Répression : défendre le système, une tâche ingrate

Avec 28 décès depuis le début de l’année, le nombre de suicides de policiers est en augmentation, supérieur à celui recensé dans d’autres professions. Un suicide est certes toujours un drame individuel aux causes multiples et complexes, mais une telle recrudescence est certainement l’indicateur d’une situation.

Les syndicats dénoncent « la charge de travail, les heures supplémentaires non payées, le suremploi de policiers qui ne peuvent plus prendre leur week-end de repos. » Selon un retraité de la police, « les conditions de travail se sont dégradées, beaucoup de postes ont été supprimés, il y a une course aux chiffres. La pression est très forte notamment sur les jeunes qui arrivent. Ils n’osent plus dire non. En plus, ils sont sous-payés. »

Les mêmes causes avaient déjà poussé les policiers à manifester en octobre 2016, de nuit et avec leurs véhicules de service. Ces manifestations, pourtant illégales et non déclarées, avaient reçu le soutien de Manuel Valls, alors Premier ministre. Mais rien n’a changé car malgré les hommages à bon marché, les policiers du rang ne sont pas vraiment mieux traités que le personnel des hôpitaux ou tant d’autres travailleurs qui subissent les coupes budgétaires, la course à la productivité, les suppressions d’emplois.

Cependant, les policiers ne sont pas des salariés comme les autres.

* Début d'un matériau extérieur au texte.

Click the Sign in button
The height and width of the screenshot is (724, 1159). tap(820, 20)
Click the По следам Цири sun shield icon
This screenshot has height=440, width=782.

Leur tâche est de maintenir l’ordre social en place avec toutes ses injustices. Ceux qui ont rejoint la police en pensant sincèrement défendre ainsi la veuve et l’orphelin sont surtout confrontés à la misère morale, à la violence et aux trafics engendrés par la pauvreté, le chômage, le délabrement de certains quartiers populaires et la disparition des organisations ouvrières. Il y a certes de quoi déprimer !

Envoyés par le ministère de l’Intérieur tous les week-ends depuis le 17 novembre pour réprimer les gilets jaunes, éborgner des manifestants, briser des crânes et des membres, des milliers de policiers découvrent qu’ils sont largement détestés par toute une fraction de la population. Bien des policiers ou gendarmes du rang qui se sont reconnus dans les revendications des gilets jaunes peuvent en ressentir un malaise.

Les policiers, et à un autre niveau les militaires, sont le bras armé d’un appareil d’État destiné à défendre les intérêts du grand capital, la propriété privée des grandes entreprises, des banques et des riches possédants. Derrière les formules sur « la loi républicaine », ils sont là pour éviter que la colère des quartiers populaire ou celle des travailleurs en lutte ne débordent dans les beaux quartiers. Pour faire ce sale travail, les classes possédantes ont toujours recruté parmi les classes populaires. Même si le gouvernement et la haute hiérarchie donnaient aux policiers autre chose que des paroles douceâtres ou des médailles, parfois à titre posthume, cela ne rendrait pas leur tâche moins injuste.

Si certains manifestants parmi les gilets jaunes ont lancé aux policiers « Suicidez-vous », d’autres leur ont dit « Ne vous suicidez pas mais rejoignez-nous. » La société doit changer pour tout le monde.